> WHAT TO PRODUCE: Your answer must be the full set of entries, repeated exactly.

### EXERCISE DATA ###

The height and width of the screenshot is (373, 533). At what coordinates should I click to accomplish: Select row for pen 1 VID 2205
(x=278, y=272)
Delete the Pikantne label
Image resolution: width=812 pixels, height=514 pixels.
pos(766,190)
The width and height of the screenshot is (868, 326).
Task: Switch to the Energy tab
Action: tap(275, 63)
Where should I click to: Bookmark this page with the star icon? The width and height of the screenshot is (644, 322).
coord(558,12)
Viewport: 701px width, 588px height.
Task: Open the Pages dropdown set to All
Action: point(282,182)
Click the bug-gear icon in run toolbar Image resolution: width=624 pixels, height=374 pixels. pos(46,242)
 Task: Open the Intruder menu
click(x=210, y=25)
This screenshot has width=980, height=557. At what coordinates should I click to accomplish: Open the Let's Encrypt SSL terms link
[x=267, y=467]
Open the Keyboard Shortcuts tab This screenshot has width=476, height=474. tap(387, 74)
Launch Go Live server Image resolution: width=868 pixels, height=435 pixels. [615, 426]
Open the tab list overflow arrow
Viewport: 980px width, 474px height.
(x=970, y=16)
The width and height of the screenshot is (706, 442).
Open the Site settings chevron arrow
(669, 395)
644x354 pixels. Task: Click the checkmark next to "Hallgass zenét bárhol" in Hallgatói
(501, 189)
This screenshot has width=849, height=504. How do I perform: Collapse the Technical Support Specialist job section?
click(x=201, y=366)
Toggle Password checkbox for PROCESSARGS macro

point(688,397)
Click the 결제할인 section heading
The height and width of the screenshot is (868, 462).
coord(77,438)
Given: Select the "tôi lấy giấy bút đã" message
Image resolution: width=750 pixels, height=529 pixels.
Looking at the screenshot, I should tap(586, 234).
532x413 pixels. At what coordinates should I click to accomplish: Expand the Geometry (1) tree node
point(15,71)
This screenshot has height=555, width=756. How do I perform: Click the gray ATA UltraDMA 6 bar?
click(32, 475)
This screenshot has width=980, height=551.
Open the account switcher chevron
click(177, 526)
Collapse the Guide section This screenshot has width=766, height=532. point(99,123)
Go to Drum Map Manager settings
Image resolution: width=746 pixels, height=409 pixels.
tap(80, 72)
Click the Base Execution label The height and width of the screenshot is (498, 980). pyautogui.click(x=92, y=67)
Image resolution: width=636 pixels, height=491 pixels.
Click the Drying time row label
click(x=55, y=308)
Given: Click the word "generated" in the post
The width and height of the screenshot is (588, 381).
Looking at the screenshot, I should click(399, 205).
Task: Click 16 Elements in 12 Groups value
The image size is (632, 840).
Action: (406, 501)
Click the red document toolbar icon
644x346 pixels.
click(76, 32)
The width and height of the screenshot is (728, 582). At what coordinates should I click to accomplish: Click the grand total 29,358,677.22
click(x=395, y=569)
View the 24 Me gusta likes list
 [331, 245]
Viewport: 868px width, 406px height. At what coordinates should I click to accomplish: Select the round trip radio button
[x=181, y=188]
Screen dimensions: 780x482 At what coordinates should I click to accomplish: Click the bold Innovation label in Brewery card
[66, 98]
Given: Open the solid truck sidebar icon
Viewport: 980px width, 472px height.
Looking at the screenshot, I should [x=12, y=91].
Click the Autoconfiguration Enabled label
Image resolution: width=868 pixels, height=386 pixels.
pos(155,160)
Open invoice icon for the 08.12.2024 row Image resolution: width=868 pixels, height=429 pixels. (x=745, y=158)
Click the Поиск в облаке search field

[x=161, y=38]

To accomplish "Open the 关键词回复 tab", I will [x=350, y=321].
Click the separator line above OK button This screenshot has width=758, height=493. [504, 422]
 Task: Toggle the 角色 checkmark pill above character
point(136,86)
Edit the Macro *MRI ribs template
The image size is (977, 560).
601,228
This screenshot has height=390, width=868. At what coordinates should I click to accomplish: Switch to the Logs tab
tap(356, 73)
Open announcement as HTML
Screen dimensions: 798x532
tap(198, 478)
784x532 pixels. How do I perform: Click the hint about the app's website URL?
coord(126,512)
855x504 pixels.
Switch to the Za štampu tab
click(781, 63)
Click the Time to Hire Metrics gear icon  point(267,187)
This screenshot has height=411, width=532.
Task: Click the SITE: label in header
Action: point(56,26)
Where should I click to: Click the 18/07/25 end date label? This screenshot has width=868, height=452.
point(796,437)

###

> OUTPUT OF THE EXERCISE:
The height and width of the screenshot is (373, 533). At what coordinates should I click to accomplish: Select row for pen 1 VID 2205
(x=278, y=272)
Delete the Pikantne label
Image resolution: width=812 pixels, height=514 pixels.
pos(766,190)
The width and height of the screenshot is (868, 326).
Task: Switch to the Energy tab
Action: tap(275, 63)
Where should I click to: Bookmark this page with the star icon? The width and height of the screenshot is (644, 322).
coord(558,12)
Viewport: 701px width, 588px height.
Task: Open the Pages dropdown set to All
Action: point(282,182)
Click the bug-gear icon in run toolbar Image resolution: width=624 pixels, height=374 pixels. pos(46,242)
 Task: Open the Intruder menu
click(x=210, y=25)
This screenshot has width=980, height=557. At what coordinates should I click to accomplish: Open the Let's Encrypt SSL terms link
[x=267, y=467]
Open the Keyboard Shortcuts tab This screenshot has width=476, height=474. tap(387, 74)
Launch Go Live server Image resolution: width=868 pixels, height=435 pixels. [615, 426]
Open the tab list overflow arrow
Viewport: 980px width, 474px height.
(x=970, y=16)
The width and height of the screenshot is (706, 442).
Open the Site settings chevron arrow
(669, 395)
644x354 pixels. Task: Click the checkmark next to "Hallgass zenét bárhol" in Hallgatói
(501, 189)
This screenshot has width=849, height=504. How do I perform: Collapse the Technical Support Specialist job section?
click(x=201, y=366)
Toggle Password checkbox for PROCESSARGS macro

point(688,397)
Click the 결제할인 section heading
The height and width of the screenshot is (868, 462).
coord(77,438)
Given: Select the "tôi lấy giấy bút đã" message
Image resolution: width=750 pixels, height=529 pixels.
Looking at the screenshot, I should tap(586, 234).
532x413 pixels. At what coordinates should I click to accomplish: Expand the Geometry (1) tree node
point(15,71)
This screenshot has height=555, width=756. How do I perform: Click the gray ATA UltraDMA 6 bar?
click(32, 475)
This screenshot has width=980, height=551.
Open the account switcher chevron
click(177, 526)
Collapse the Guide section This screenshot has width=766, height=532. point(99,123)
Go to Drum Map Manager settings
Image resolution: width=746 pixels, height=409 pixels.
tap(80, 72)
Click the Base Execution label The height and width of the screenshot is (498, 980). pyautogui.click(x=92, y=67)
Image resolution: width=636 pixels, height=491 pixels.
Click the Drying time row label
click(x=55, y=308)
Given: Click the word "generated" in the post
The width and height of the screenshot is (588, 381).
Looking at the screenshot, I should click(399, 205).
Task: Click 16 Elements in 12 Groups value
The image size is (632, 840).
Action: (406, 501)
Click the red document toolbar icon
644x346 pixels.
click(76, 32)
The width and height of the screenshot is (728, 582). At what coordinates should I click to accomplish: Click the grand total 29,358,677.22
click(x=395, y=569)
View the 24 Me gusta likes list
 [331, 245]
Viewport: 868px width, 406px height. At what coordinates should I click to accomplish: Select the round trip radio button
[x=181, y=188]
Screen dimensions: 780x482 At what coordinates should I click to accomplish: Click the bold Innovation label in Brewery card
[66, 98]
Given: Open the solid truck sidebar icon
Viewport: 980px width, 472px height.
Looking at the screenshot, I should [x=12, y=91].
Click the Autoconfiguration Enabled label
Image resolution: width=868 pixels, height=386 pixels.
pos(155,160)
Open invoice icon for the 08.12.2024 row Image resolution: width=868 pixels, height=429 pixels. (x=745, y=158)
Click the Поиск в облаке search field

[x=161, y=38]

To accomplish "Open the 关键词回复 tab", I will [x=350, y=321].
Click the separator line above OK button This screenshot has width=758, height=493. [504, 422]
 Task: Toggle the 角色 checkmark pill above character
point(136,86)
Edit the Macro *MRI ribs template
The image size is (977, 560).
601,228
This screenshot has height=390, width=868. At what coordinates should I click to accomplish: Switch to the Logs tab
tap(356, 73)
Open announcement as HTML
Screen dimensions: 798x532
tap(198, 478)
784x532 pixels. How do I perform: Click the hint about the app's website URL?
coord(126,512)
855x504 pixels.
Switch to the Za štampu tab
click(781, 63)
Click the Time to Hire Metrics gear icon  point(267,187)
This screenshot has height=411, width=532.
Task: Click the SITE: label in header
Action: point(56,26)
Where should I click to: Click the 18/07/25 end date label? This screenshot has width=868, height=452.
point(796,437)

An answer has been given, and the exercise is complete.